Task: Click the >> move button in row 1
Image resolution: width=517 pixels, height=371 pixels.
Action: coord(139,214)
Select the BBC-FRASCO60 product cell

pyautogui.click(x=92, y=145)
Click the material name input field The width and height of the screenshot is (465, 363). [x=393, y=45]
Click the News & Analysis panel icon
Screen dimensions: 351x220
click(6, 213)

==

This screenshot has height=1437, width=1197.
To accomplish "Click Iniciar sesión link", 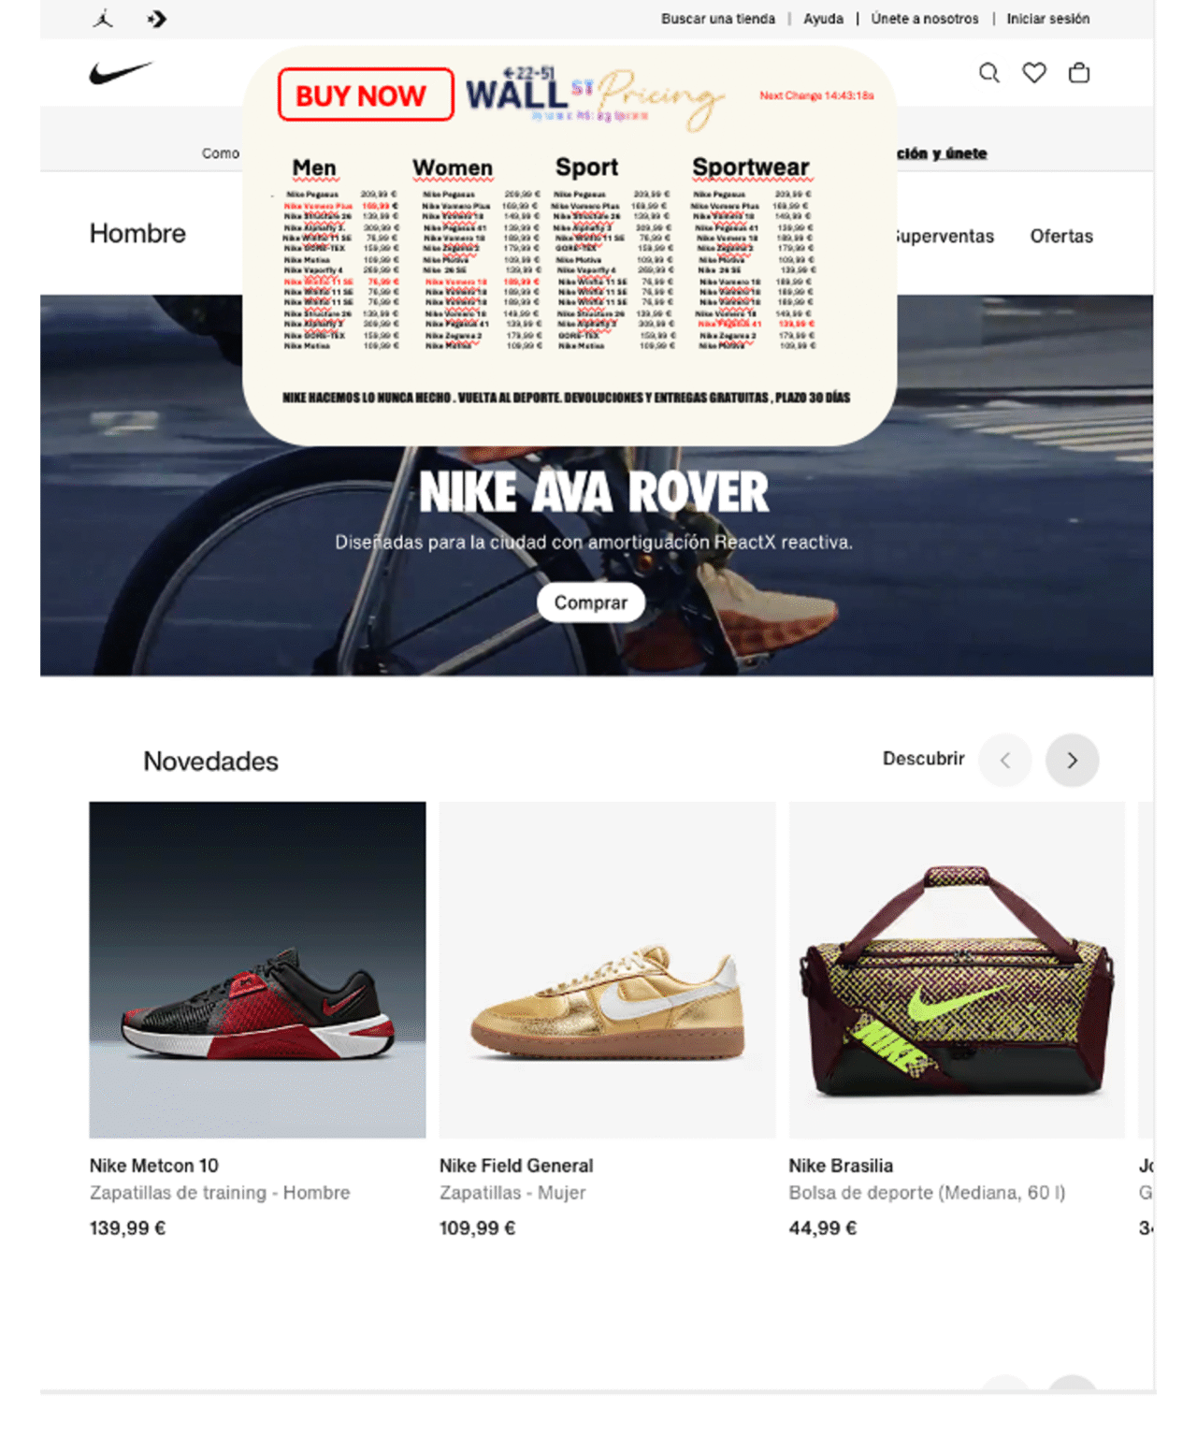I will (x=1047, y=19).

=== Exercise prompt ===
Copy each line of the data that includes the word "screenshot".

=== Exercise output ===
Click the material name input field The width and height of the screenshot is (465, 363). [x=393, y=45]
This screenshot has height=1437, width=1197.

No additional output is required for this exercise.